Hortense: Horizontal gene transfer detection directly from proteomic MS/MS data
- Published
- Accepted
- Subject Areas
- Bioinformatics, Computational Biology, Public Health, Computational Science
- Keywords
- Bacteria, Bioinformatics, Microbiology, Tandem Mass Spectrometry, Bacterial Proteomics, Horizontal Gene Transfer, Protein Identification
- Copyright
- © 2017 Trappe et al.
- Licence
- This is an open access article distributed under the terms of the Creative Commons Attribution License, which permits unrestricted use, distribution, reproduction and adaptation in any medium and for any purpose provided that it is properly attributed. For attribution, the original author(s), title, publication source (PeerJ Preprints) and either DOI or URL of the article must be cited.
- Cite this article
- 2017. Hortense: Horizontal gene transfer detection directly from proteomic MS/MS data.
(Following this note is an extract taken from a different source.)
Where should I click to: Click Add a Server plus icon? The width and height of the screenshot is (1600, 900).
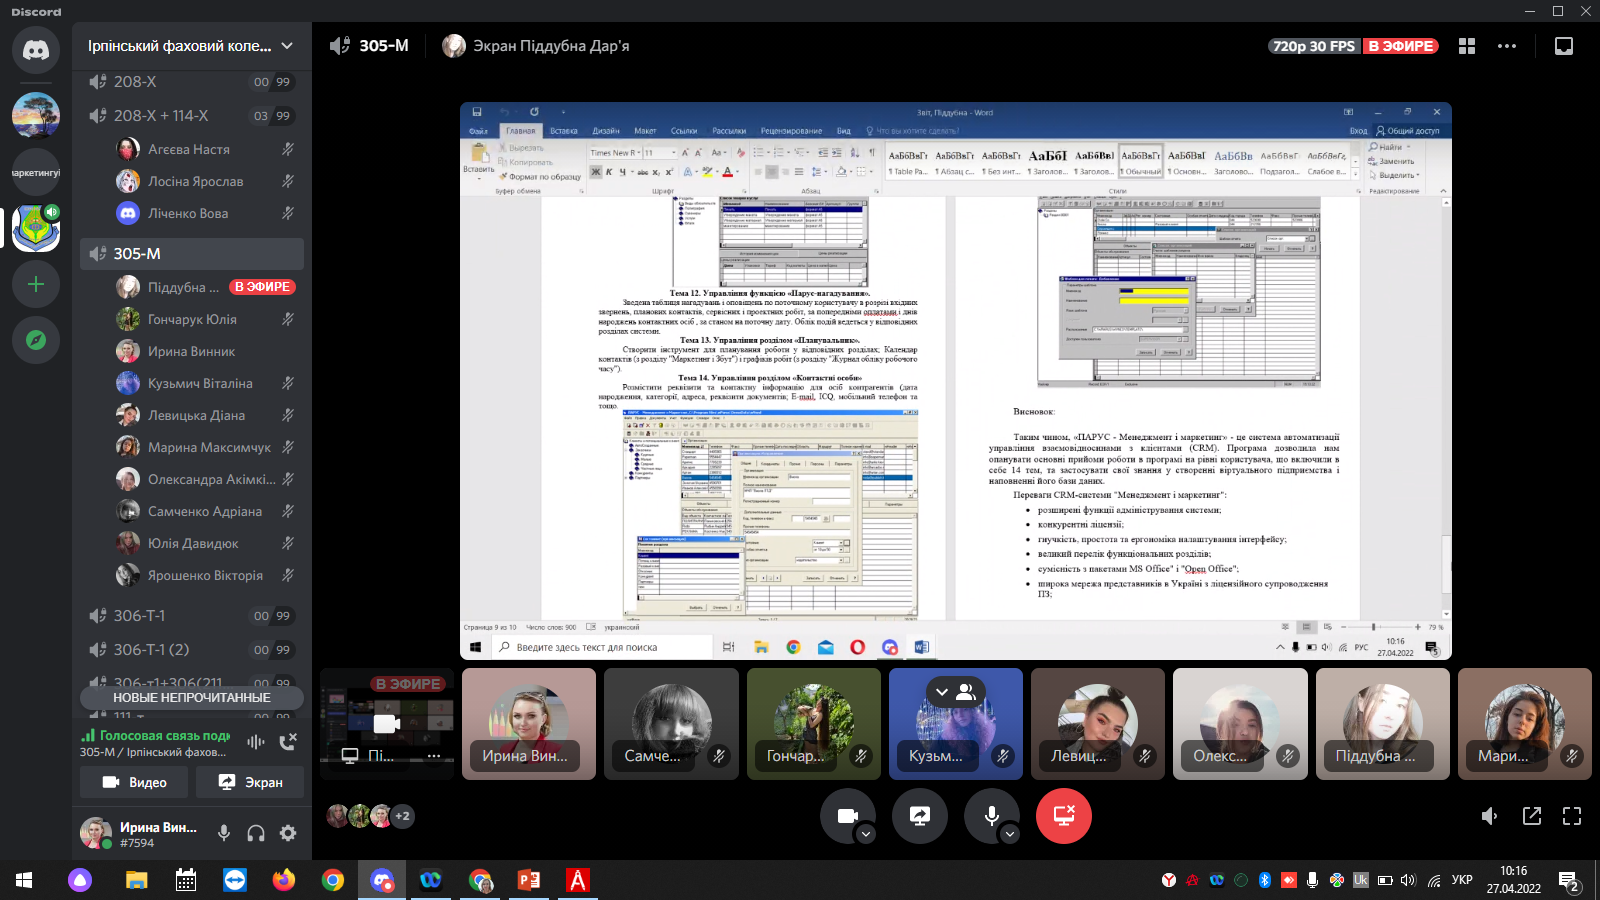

PeerJ Preprints 5:e3248v1 https://doi.org/10.7287/peerj.preprints.3248v1
Abstract
Horizontal gene transfer (HGT) is a powerful mechanism that allows bacteria to directly transfer long stretches of genomic sequence from one individual to another. The transfer of antimicrobial resistance genes is a prominent example of HGT events in the context of multi-resistant bacteria which pose a high risk to human health. While several approaches for HGT detection exist on the genomic level, to the best of our knowledge, HGT events have not been investigated in a detailed mass spectrometry (MS)-based proteomic study. However, the mere presence of a gene does not necessarily correlate with its expression at the protein level. Consequently, to draw conclusions with respect to the expression of HGT-mediated genes, MS-based proteomics can be employed. We developed a first computational approach - called Hortense - for automated HGT detection directly from shotgun proteomics experiments. We extend the standard database search by a critical cross-validation to unravel potential HGT proteins. A proteogenomic extension gives information about the genomic origin and enables an integration with existing genome-based methods. We successfully validated our approach on simulated data, and further evaluated it on real data from a transgenic organism and a negative control from an organism not harboring a transferred gene. Our results indicate that our method facilitates MS-based analysis for proteomic evidence of HGT events. Especially as an orthogonal approach to genome-based HGT detection methods, our proposed workflow is a first step toward a systematic and large scale analysis of HGT events in, e.g., antimicrobial resistance context. Hortense is publicly available at https://gitlab.com/rki_bioinformatics/.
Author Comment
This is an article which has been accepted for the GCB 2017 Conference.